Economic crises happen from time to time, recessions and depressions occur. In the 20th century alone there were around twenty identifiable crises around the world – not including geopolitical events such as wars or terrorist attacks, which also caused markets to suddenly drop. Given the world's current volatile economic state of affairs, many people panic. They often behave irrationally, thereby further decreasing their investment portfolios. However, cool-headed shrewd investors see ongoing crises as opportunity and therefore are able to offset losses and make profits. Losses affect us more than gains, as a result, many people fail during financial turmoil. So, the questions is “Where should you put your money?”
Many specialists and experts have already answered that question, while there are things that they don’t agree on, there are which most of them-if not all- agree on such as:
Market plummets, however sooner or later optimism will return and prices bounce back to previous levels. Prices usually plunge amid turmoil and many companies with great fundamental capabilities fall, and investors, venture capitalists can make valuable purchases at low prices. Start looking at real estate as a long-term investment. There are always people that need to rent. If you buy a house without the intention of renting, it’s hard to go bad with real estate.

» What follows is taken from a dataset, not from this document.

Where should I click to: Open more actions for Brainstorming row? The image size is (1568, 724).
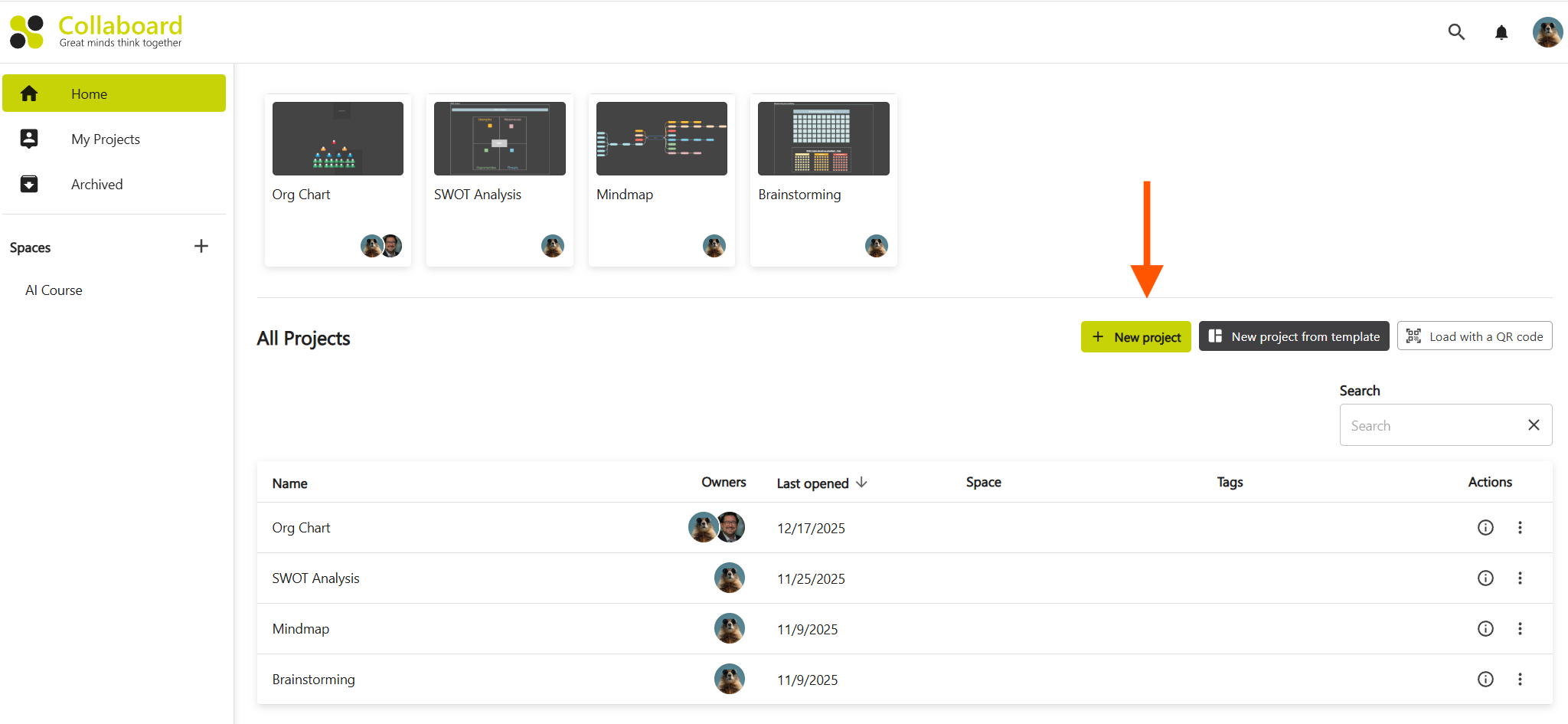[1520, 680]
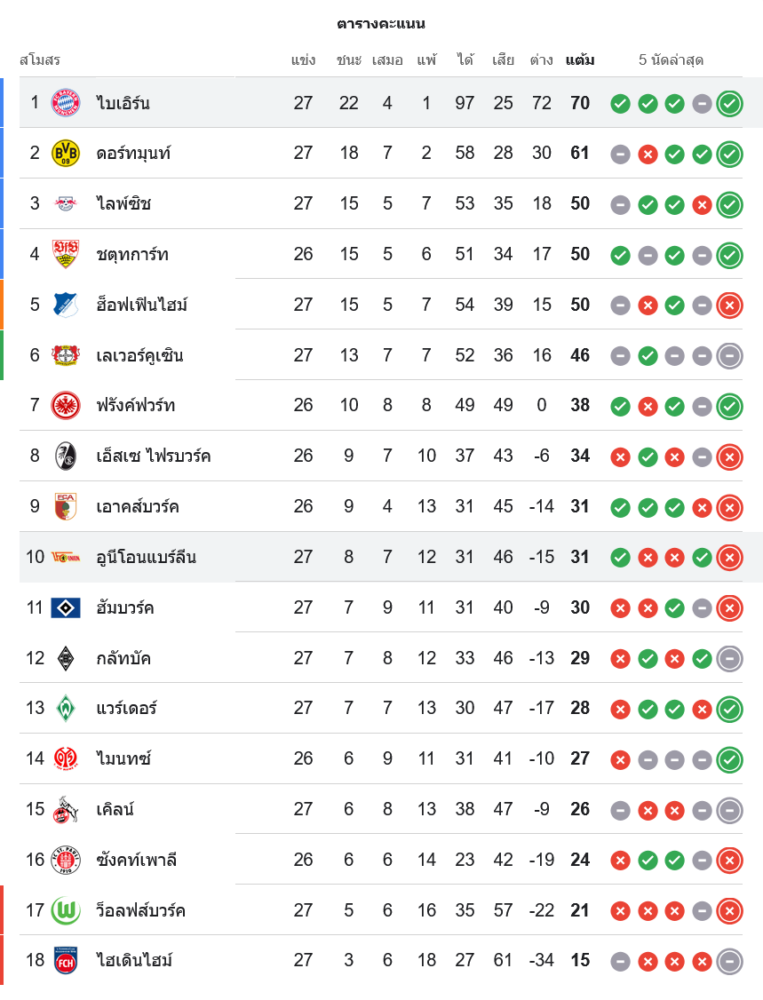
Task: Open the ดอร์ทมุนท์ team name link
Action: [134, 153]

It has a great long-term track record. Now is the time to buy, and you can scoop up
many steals right now.
Some industries that still do well in spite of any economic recession or stock market meltdown, and in many cases even perform very strongly because of that recession or meltdown. Some of these industries include healthcare, resource commodities, infrastructure, military equipment, utilities, and low-cost businesses. Dividend stocks in particular offer several advantages over their non-dividend-paying peers. Some of these advantages of dividend stocks: historically outperform non-dividend-paying stocks, they are often profitable, have time-tested business models and allow for dividends to be reinvested into more shares of dividend-paying stock compounding your wealth.
Treasury and Bonds
The bond market is a good way to safe guard your return on investment when the market is down. Typically, when the market is bad, the bond market interest rates go up. Note, that when you buy during times like this, you are buying at a seriously discounted price. You’re gains a month and a few years from now will be worth sticking it out. Honestly, you won’t get rich on the bond interest rates, but it’s a guaranteed interest rate that will wipe out some of your losses from the stock market.
In the end of the day, no one knows the future nor the ‘best absolute’ way to save your money, yet we do our best to get closer to it and to safety. Indeed, each way has its own pros and cons and its preferable conditions, regardless they are all safe mostly in all situation. Hence, it’s advisable to do your own research during these times.